Just as Germany's ECM record label has been stereotyped as the home of ambient or contemporary classical jazz, Norway's indie Jazzland has a grooves'n'loops label pinned on it. That this piece of received wisdom is far wide of the target was raucously emphasised by some raw-boned, blasting acoustic-improv from Jazzland in London this week.
The bill was shared by Hakon Kornstad's sax-led trio and the powerful quintet Atomic, led by bass virtuoso Ingebrigt Haker Flaten. Here was music of purpose, shape and passion. The balance of organisation and freedom and the technical skills of the players gave both sets an exhilarating energy.

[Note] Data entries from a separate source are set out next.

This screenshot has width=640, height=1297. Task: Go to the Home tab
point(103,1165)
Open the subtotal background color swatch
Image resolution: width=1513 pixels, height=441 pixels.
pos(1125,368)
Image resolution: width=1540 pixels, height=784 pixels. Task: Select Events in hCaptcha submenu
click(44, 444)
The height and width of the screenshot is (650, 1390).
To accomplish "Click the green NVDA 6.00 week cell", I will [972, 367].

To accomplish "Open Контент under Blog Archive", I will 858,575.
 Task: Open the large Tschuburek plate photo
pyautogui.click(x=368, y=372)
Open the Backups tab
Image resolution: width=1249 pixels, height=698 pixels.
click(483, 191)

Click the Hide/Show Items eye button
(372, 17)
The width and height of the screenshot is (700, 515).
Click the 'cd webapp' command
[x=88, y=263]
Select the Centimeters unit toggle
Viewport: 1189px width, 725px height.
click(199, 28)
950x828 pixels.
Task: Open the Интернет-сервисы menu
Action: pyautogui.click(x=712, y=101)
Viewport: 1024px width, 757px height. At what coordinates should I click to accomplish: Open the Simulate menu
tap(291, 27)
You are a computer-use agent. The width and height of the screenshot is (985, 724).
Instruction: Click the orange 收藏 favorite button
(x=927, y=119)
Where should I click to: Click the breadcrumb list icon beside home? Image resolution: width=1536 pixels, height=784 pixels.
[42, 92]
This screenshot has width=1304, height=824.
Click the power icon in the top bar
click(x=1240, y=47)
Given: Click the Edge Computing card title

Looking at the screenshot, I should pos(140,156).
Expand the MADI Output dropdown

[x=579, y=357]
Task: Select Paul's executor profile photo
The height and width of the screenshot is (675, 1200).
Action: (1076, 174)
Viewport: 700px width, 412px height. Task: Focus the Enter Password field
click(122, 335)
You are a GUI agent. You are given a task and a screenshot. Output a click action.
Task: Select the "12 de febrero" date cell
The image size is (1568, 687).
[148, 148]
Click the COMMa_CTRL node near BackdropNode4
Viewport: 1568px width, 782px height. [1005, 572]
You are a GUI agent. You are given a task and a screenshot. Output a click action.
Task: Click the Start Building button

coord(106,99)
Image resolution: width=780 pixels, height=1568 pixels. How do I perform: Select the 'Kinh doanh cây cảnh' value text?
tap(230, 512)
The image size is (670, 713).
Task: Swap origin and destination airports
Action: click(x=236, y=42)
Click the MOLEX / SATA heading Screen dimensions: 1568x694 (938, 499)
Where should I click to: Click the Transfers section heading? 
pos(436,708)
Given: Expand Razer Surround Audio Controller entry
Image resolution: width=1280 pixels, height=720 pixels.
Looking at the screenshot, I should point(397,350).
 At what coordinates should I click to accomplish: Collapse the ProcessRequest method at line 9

Drummer Paal Nilssen-Love was shared by both bands, and displayed a meticulous rhythmic busyness, the clear cymbal beat of the best straightahead drummers, and the spare capacity to take explosive climaxes to higher levels. He made a substantial contribution to the focus and collective empathy of both groups, but their commitment to a spontaneous ensemble music came from other sources, too: devoted research into the free-jazz tradition, and the openness of the Oslo contemporary music scene they inhabit.
Completing Kornstad's trio is the fine bassist Mats Eilertsen. The group played an absorbing set along Ornette Coleman lines: fluid runs alternated with harrying phrases and abrupt halts; leisurely sax melodies were contrasted with scurrying, double-tempo patterns from the drums. Kornstad's tonal range was wide, coupling free-jazz phrasing with a big Sonny Rollins guffaw, moving to split-note multiphonics in slower passages.
Atomic's wriggling sax-and-trumpet dances, meanwhile, echoed Coleman's dialogues with Don Cherry. The quintet played some scalding freebop as well as all-out collective squalling, with Nilssen-Love's cymbals urging on a blustery, rapid-fire bop theme from Fredrik Ljungkvist's clarinet and Magnus Broo's trumpet. It was some of the most exciting and uninhibited spontaneous music heard in London in years.